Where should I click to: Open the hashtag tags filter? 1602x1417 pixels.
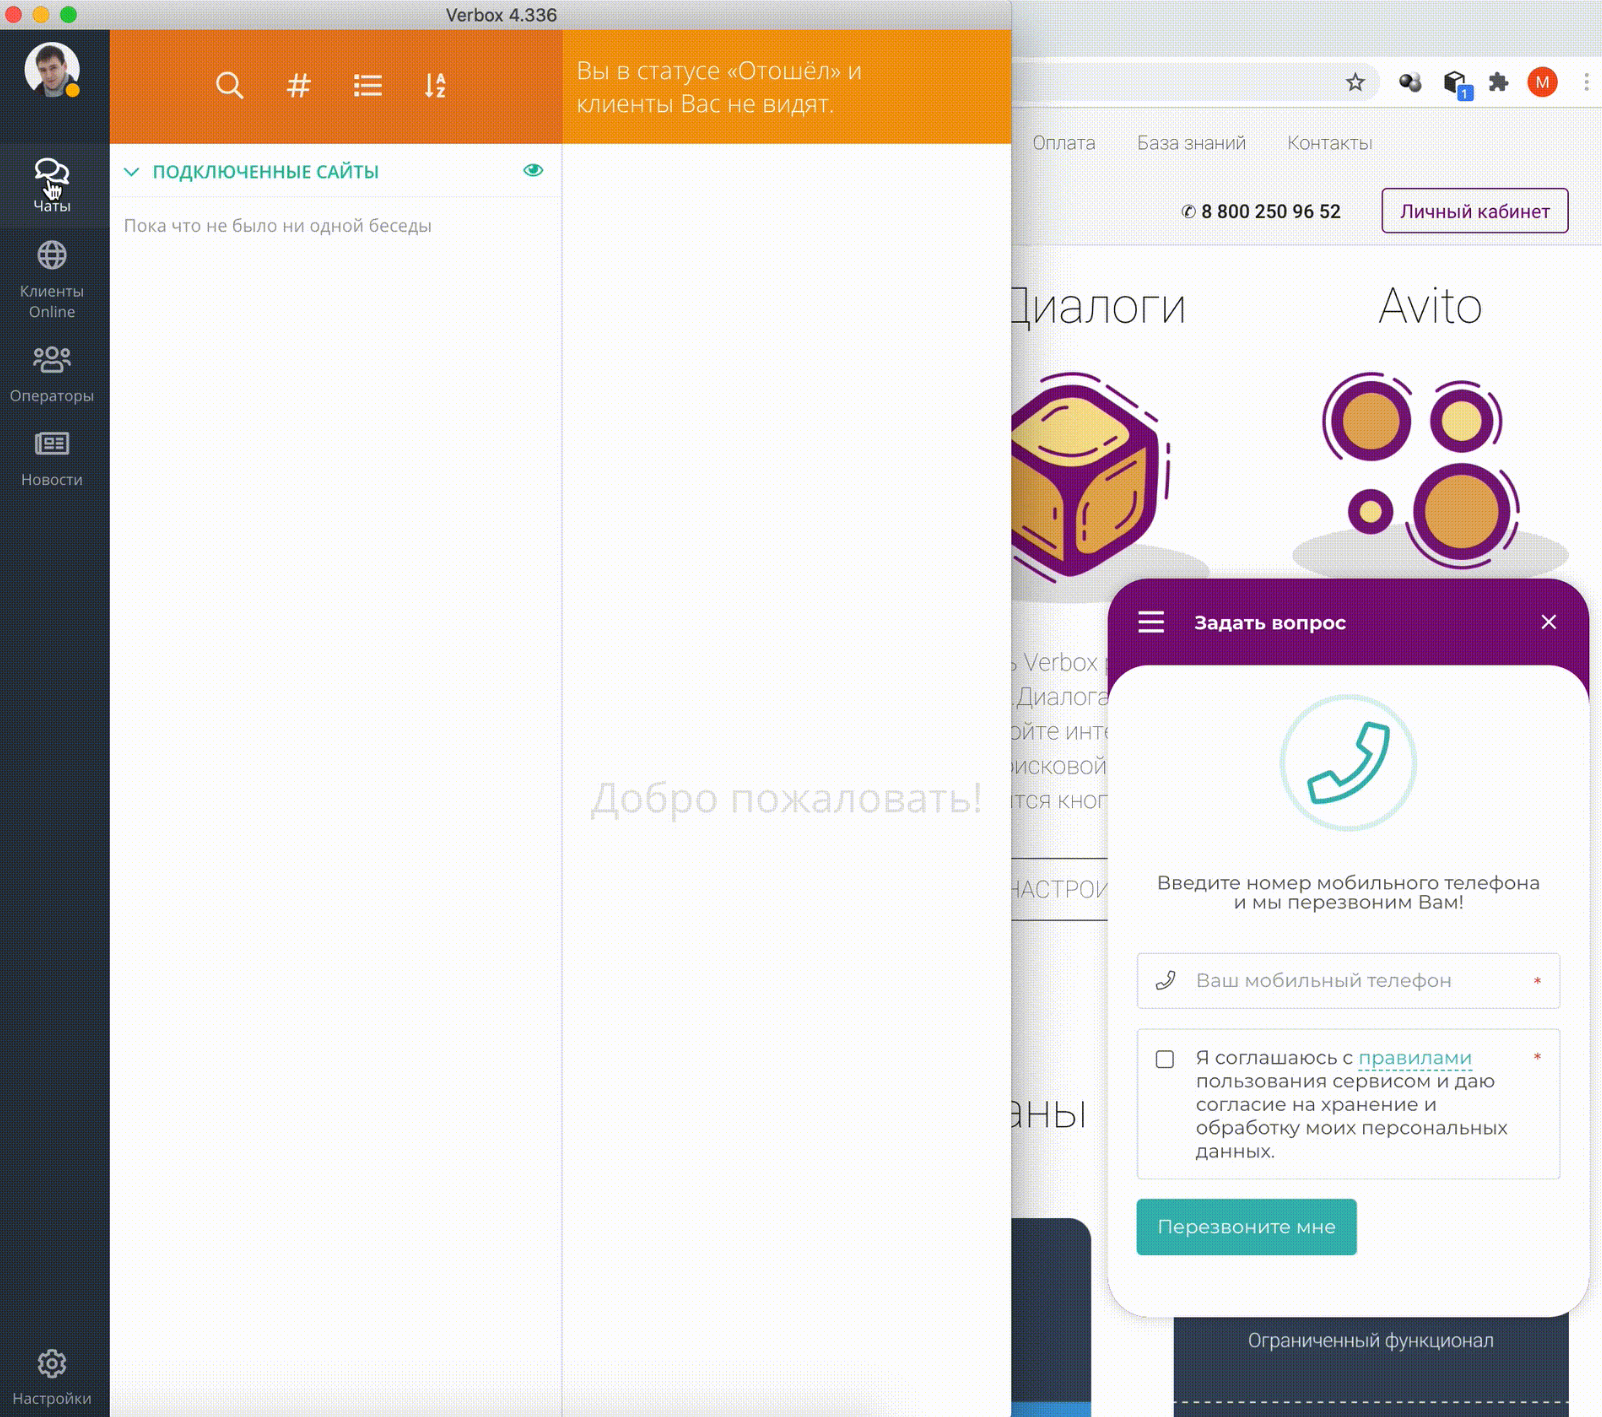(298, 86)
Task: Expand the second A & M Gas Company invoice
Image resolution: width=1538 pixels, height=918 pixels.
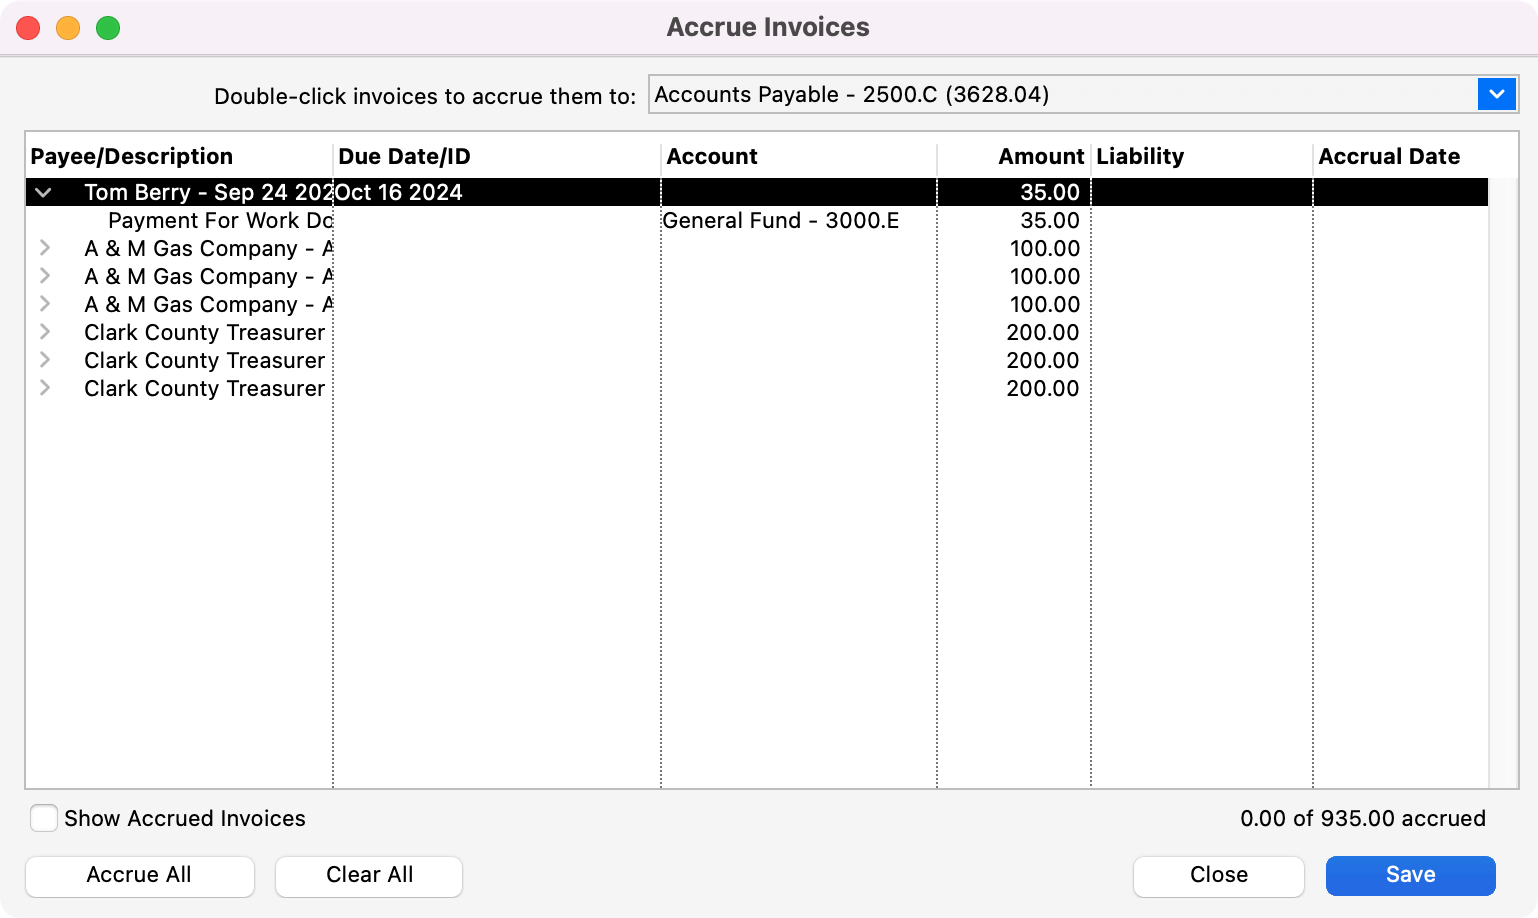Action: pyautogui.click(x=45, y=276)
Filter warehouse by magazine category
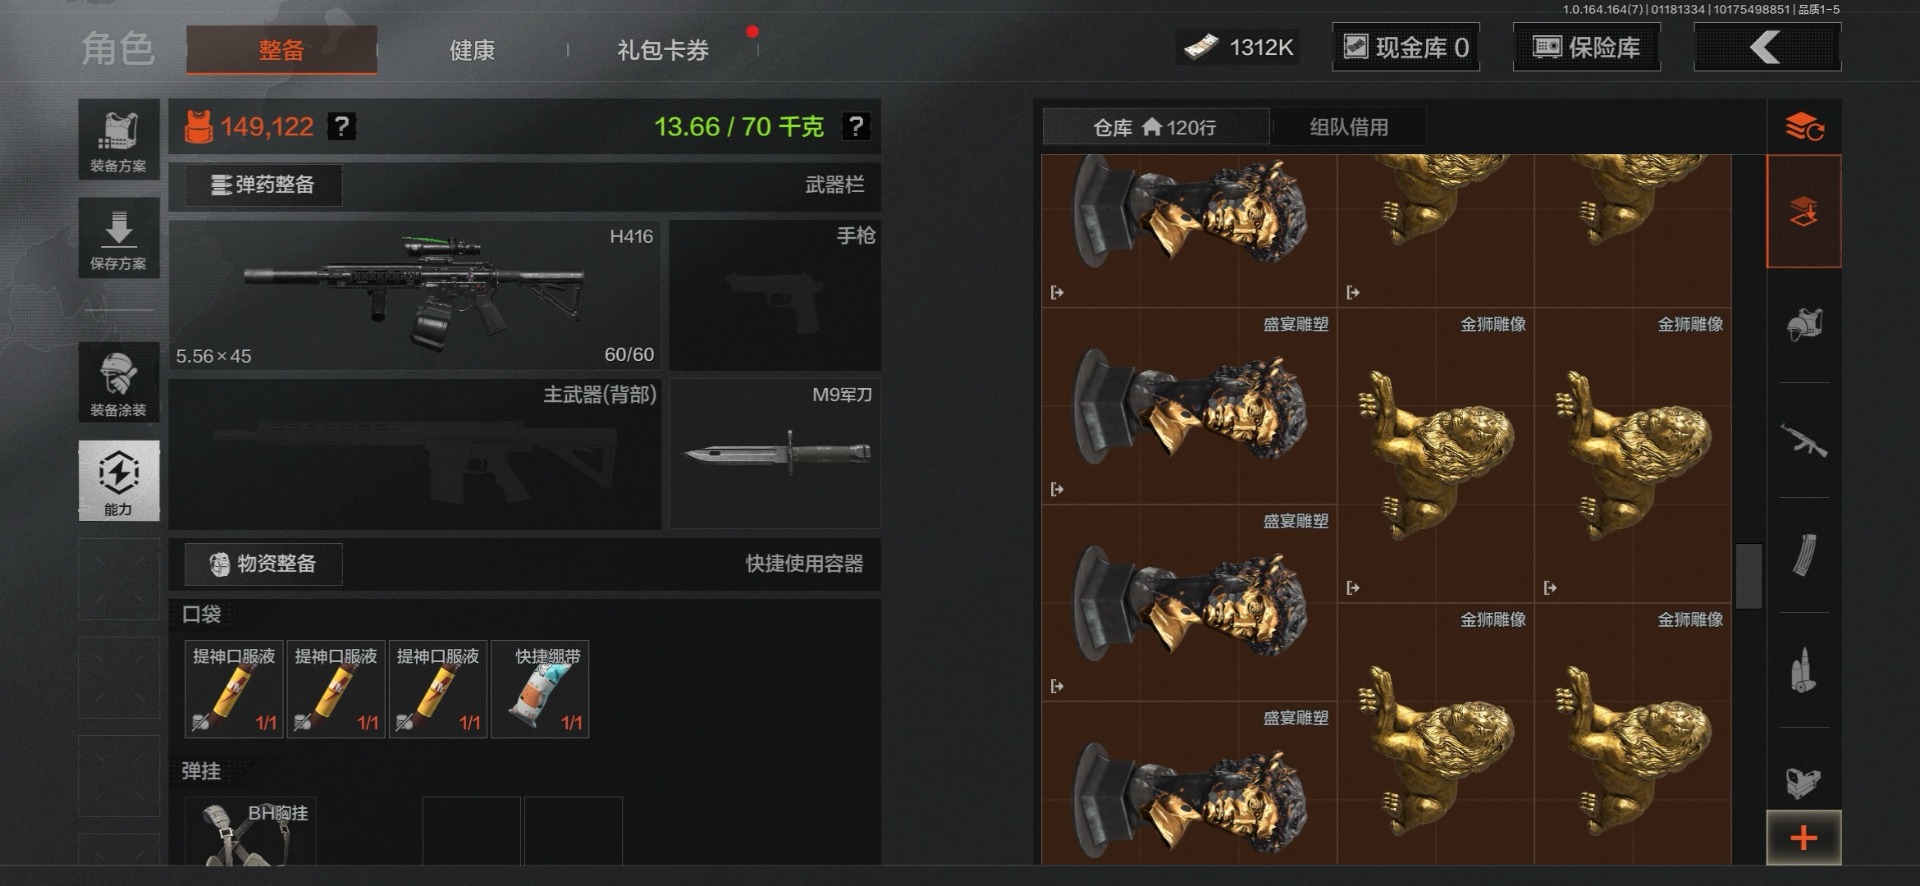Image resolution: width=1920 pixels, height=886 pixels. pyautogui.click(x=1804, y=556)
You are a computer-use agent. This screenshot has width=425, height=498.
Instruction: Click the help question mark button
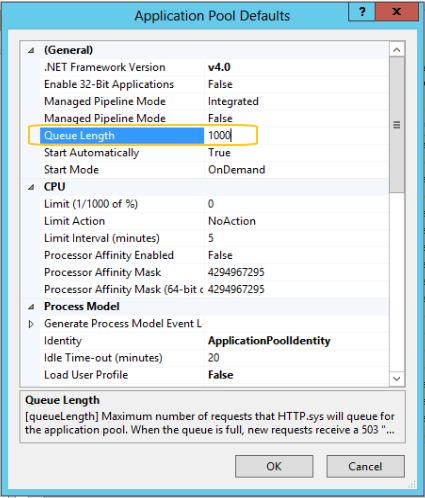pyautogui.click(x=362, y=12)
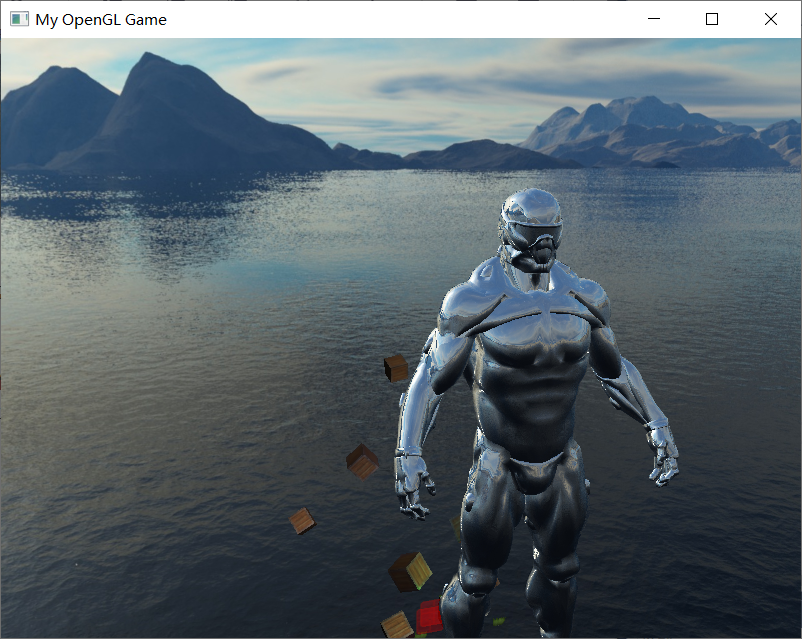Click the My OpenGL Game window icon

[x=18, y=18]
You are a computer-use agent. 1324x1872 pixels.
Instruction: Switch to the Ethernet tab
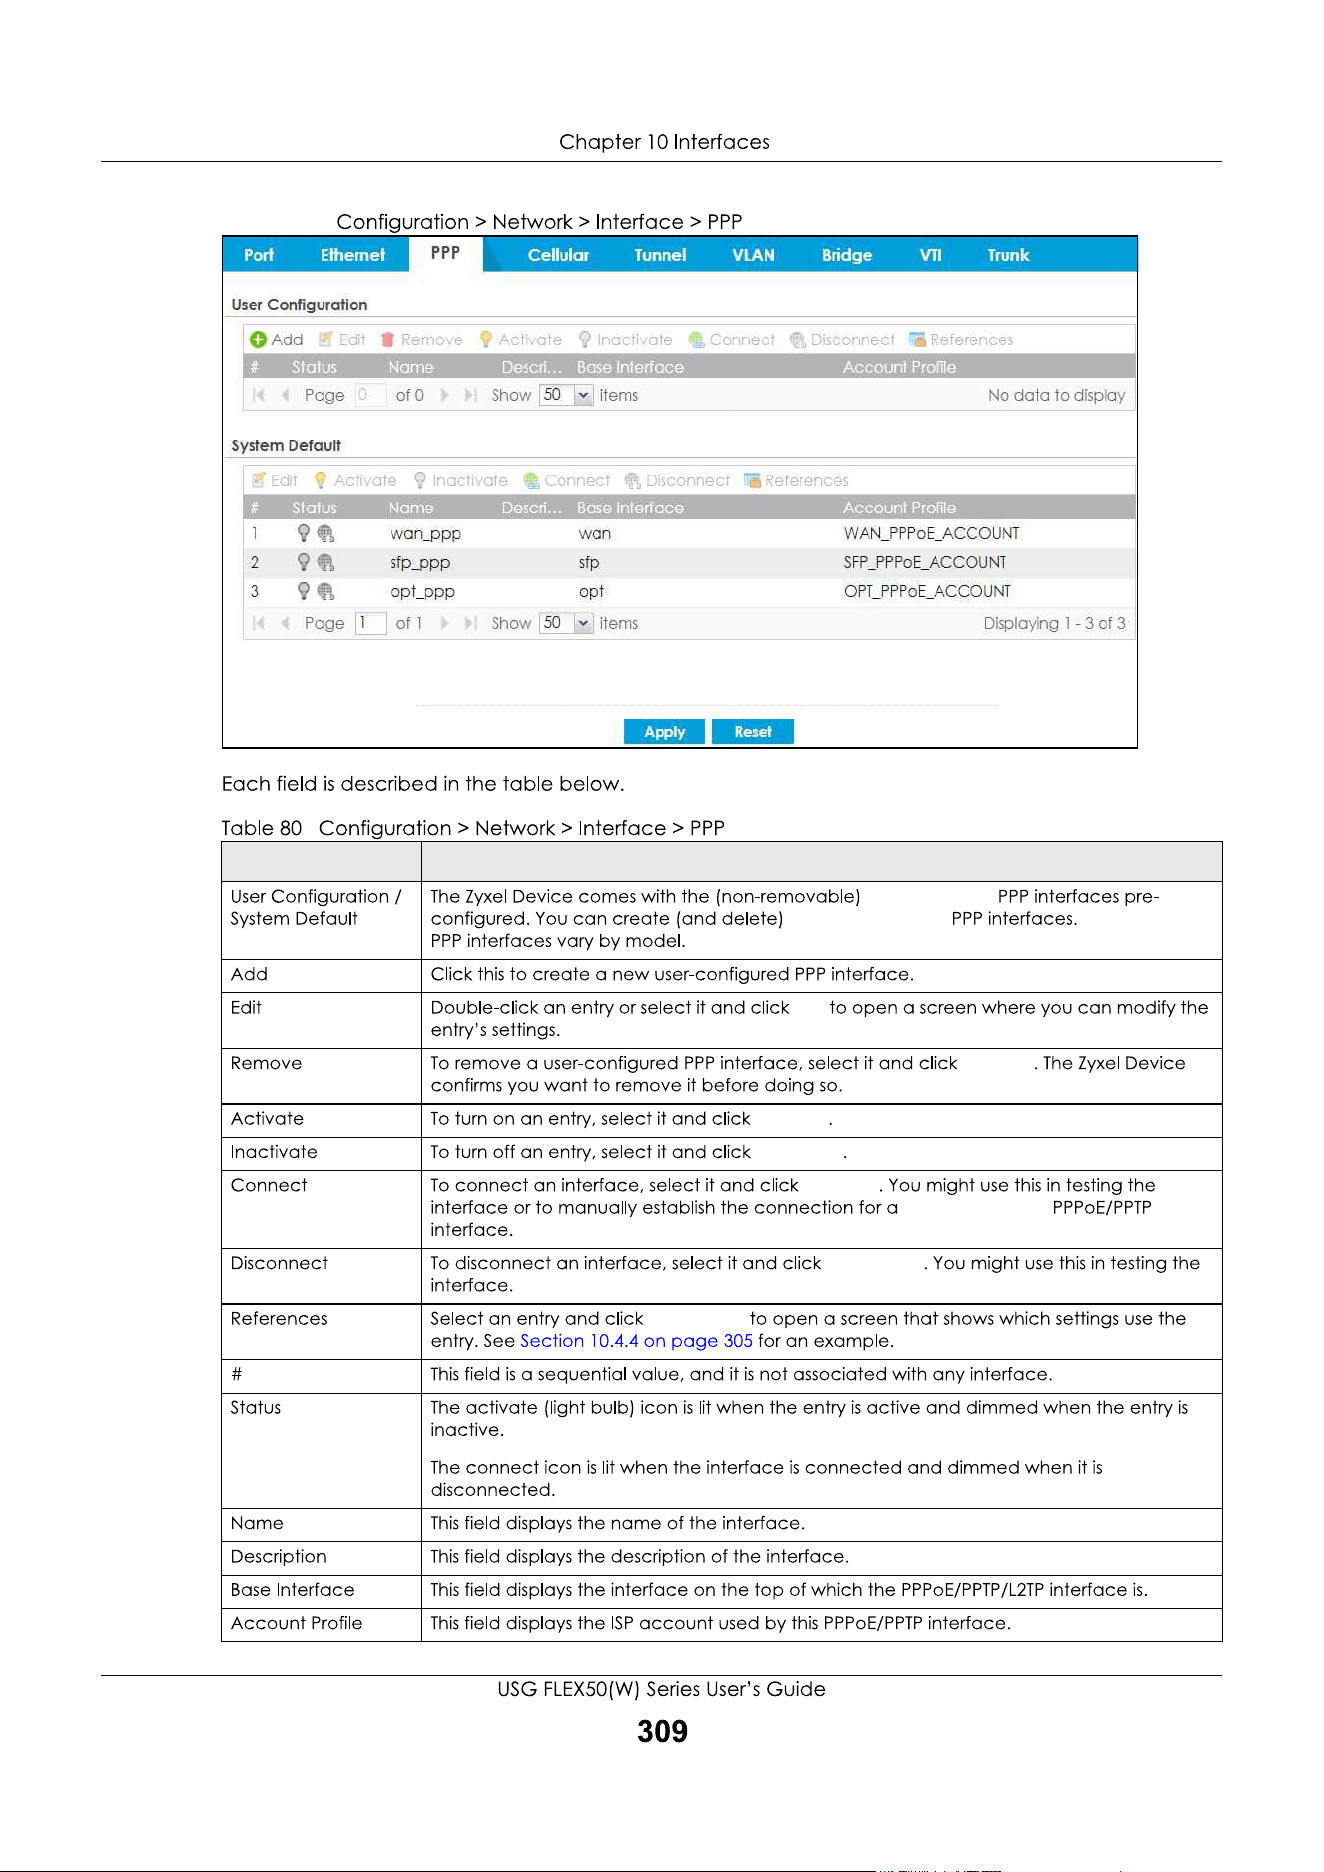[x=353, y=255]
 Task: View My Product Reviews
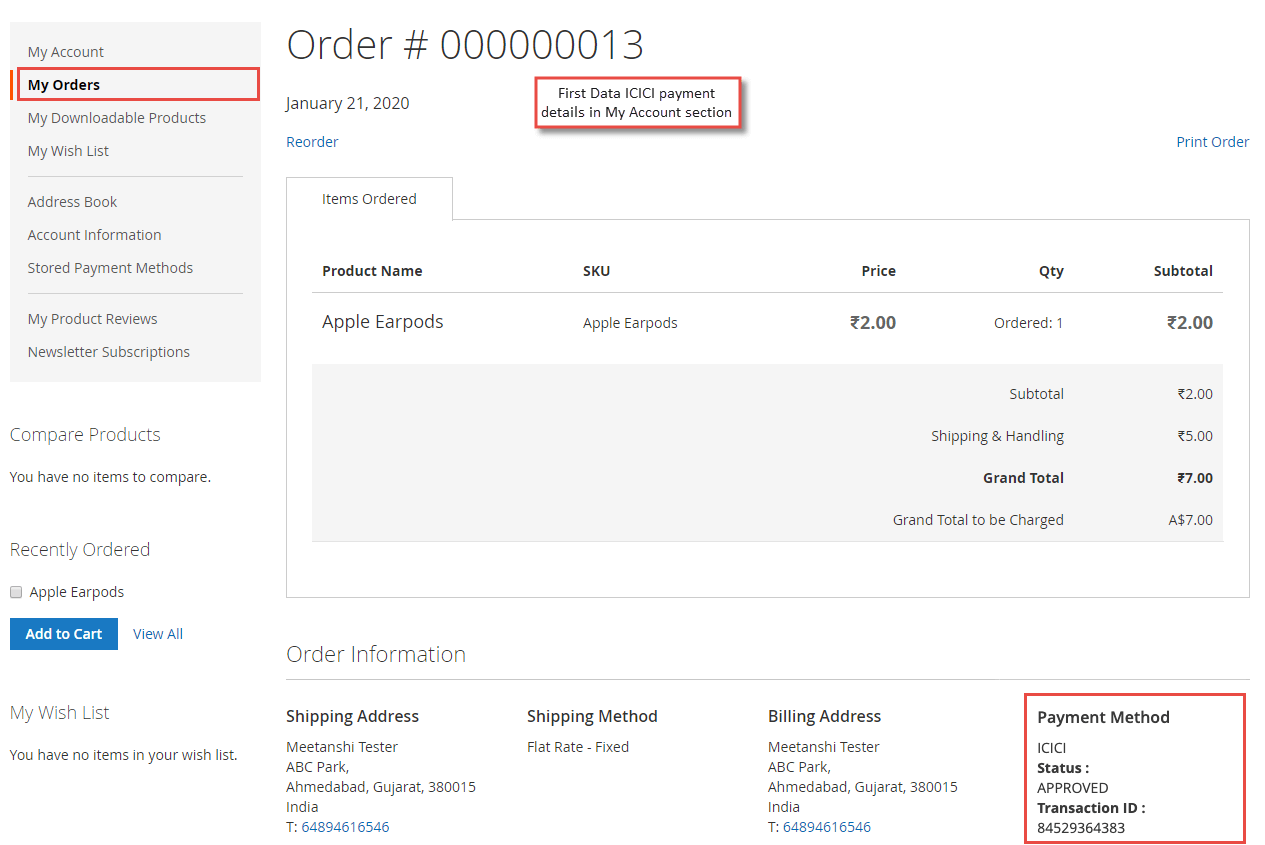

▶ _WHAT IS EXPECTED_
Would you restate, word for word, the lines from the one holding "Instruction: Switch to the Ethernet tab" through the end of the material above? Omit the pictures.

▶ _EXPECTED ANSWER_
Instruction: Switch to the Ethernet tab
[x=353, y=255]
 Task: View My Product Reviews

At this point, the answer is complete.